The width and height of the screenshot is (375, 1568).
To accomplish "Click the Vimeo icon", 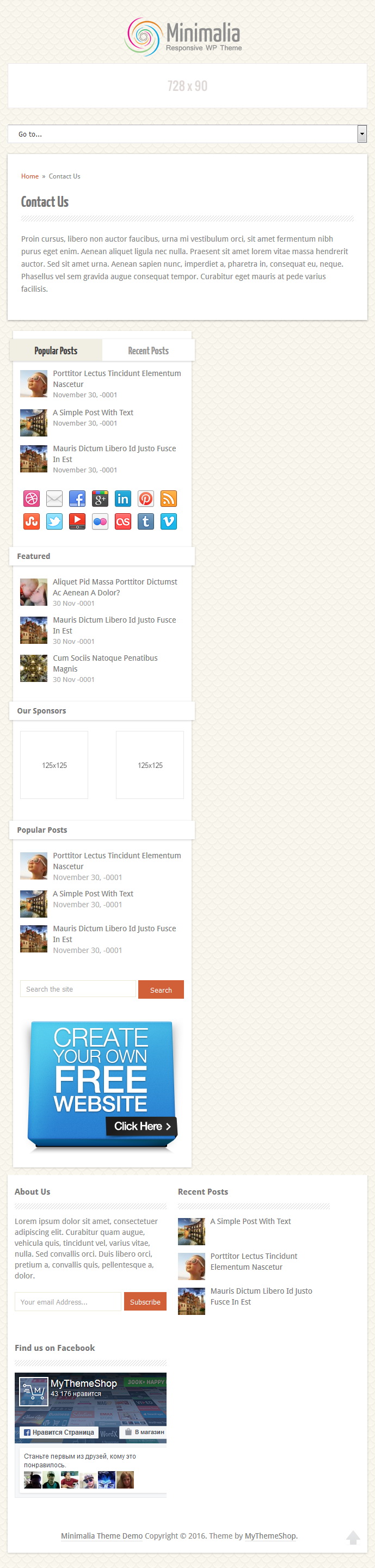I will click(x=169, y=521).
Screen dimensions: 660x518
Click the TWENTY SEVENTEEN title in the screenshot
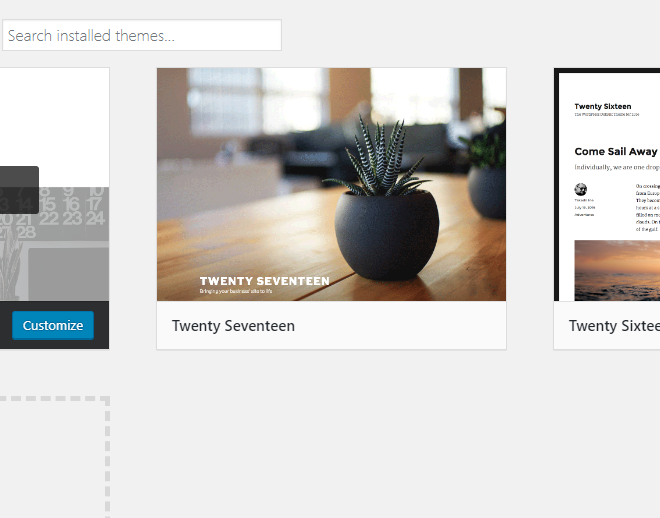[264, 281]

------------

TASK PROMPT ->
Extract only the lines from the one that contains "Click the TWENTY" through the end of the records, inclusive, and omit every picture.

ANSWER SECTION ->
Click the TWENTY SEVENTEEN title in the screenshot
[264, 281]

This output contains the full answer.